A man who was sitting on top of the corral fence straightened up and stared at them.
“We better made a run for it,” suggested Johnny.
“Can’t,” Fletcher told him. “We pushed these broncos hard last night. They’re too played out to travel very far. Only thing we can do is ride up and bluff it out.” He stared at the camp. “Anybody got a ranch out here?” he asked. “Just starting up, maybe?”
Johnny snorted in disgust. “Nobody’s loco enough to try to ranch out here.”
The man on the corral fence called out and two men came to the cabin door, stood staring at the two at the canyon’s mouth.
At a walk they approached the camp. The two men still stood in the doorway. The man on the fence dropped off it and walked slowly toward the cabin. All three were waiting, silently, when Fletcher pulled up.
“Good morning, gentlemen,” he said.
“Howdy,” said the one who had been on the fence. The other two said nothing.
“Didn’t know there was anyone out here,” Fletcher said.
“We ain’t been here long,” said one.
The fence-sitter jerked his thumb toward Johnny. “That’s Blind Johnny, ain’t it?”

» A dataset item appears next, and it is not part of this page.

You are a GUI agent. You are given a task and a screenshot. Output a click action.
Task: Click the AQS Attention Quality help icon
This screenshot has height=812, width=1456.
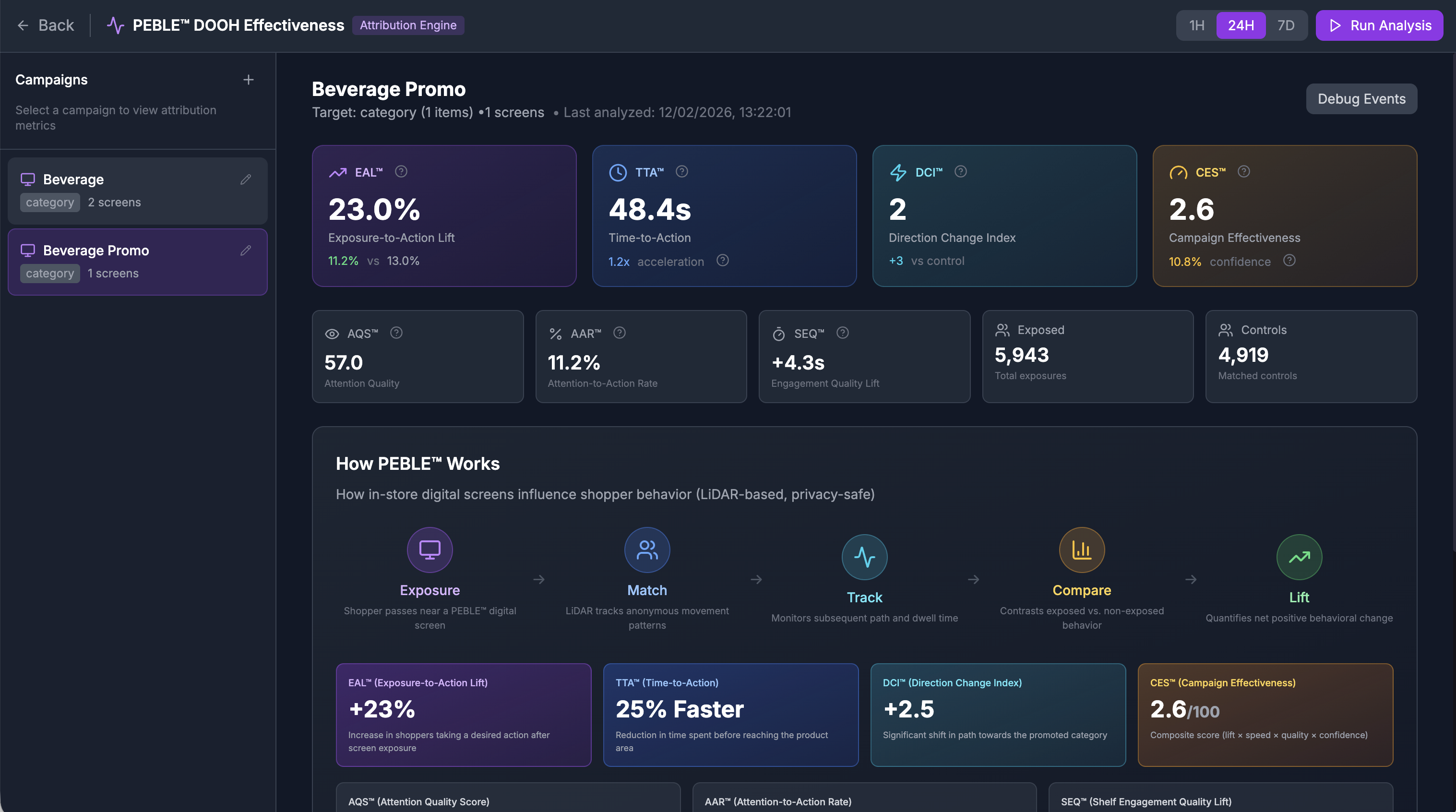coord(395,334)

“Sure, that’s who I am,” said Johnny, “but I don’t recognize your voice.”
“What’s this hombre doing with you?” asked the man.
“Just takin’ me out for a ride,” said Johnny. “Like to get out in the air once in a while.”
“Must have got an early start.”
A fourth man came to the door. He wore a bloodstained bandage around his head and the whiskers on one side of his face were matted with dried blood. “What the hell’s going on?” he asked.
The fence-sitter said: “We got company. These hombres are gittin’ them some air.”
“Where’s your manners?” demanded the one who had the bandage. “Ask them to light and have some chow.”
“Sure, sure,” said the fence-sitter. “Get down and pull up with us.”
Fletcher gathered up the reins. “No, thanks just the same. We better be getting on. Got to get back to town before noon.”
“Get down!” said the man. His voice did not raise, but there was a whiplash of insistence in it. His hands were resting on his gun butts and he looked like a compressed spring ready to be released into violent action.
Fletcher stared at him. “I don’t quite understand,” he said.
The man patted his gun butts. “I got something here that will make you understand. Crawl down off them nags.”
Fletcher smiled wearily. “I guess we better get down, Johnny.”
Slowly he slung his leg over the saddle and dismounted, dropped the reins upon the ground. Johnny, he saw, was piling off the second horse.
One of the men in the doorway stepped forward and lifted Fletcher’s gun out of the holster, stuck it in his own waistband. “Hate to get rough,” he said, “but we can’t nowise let you get away. Too bad you rode in on us.”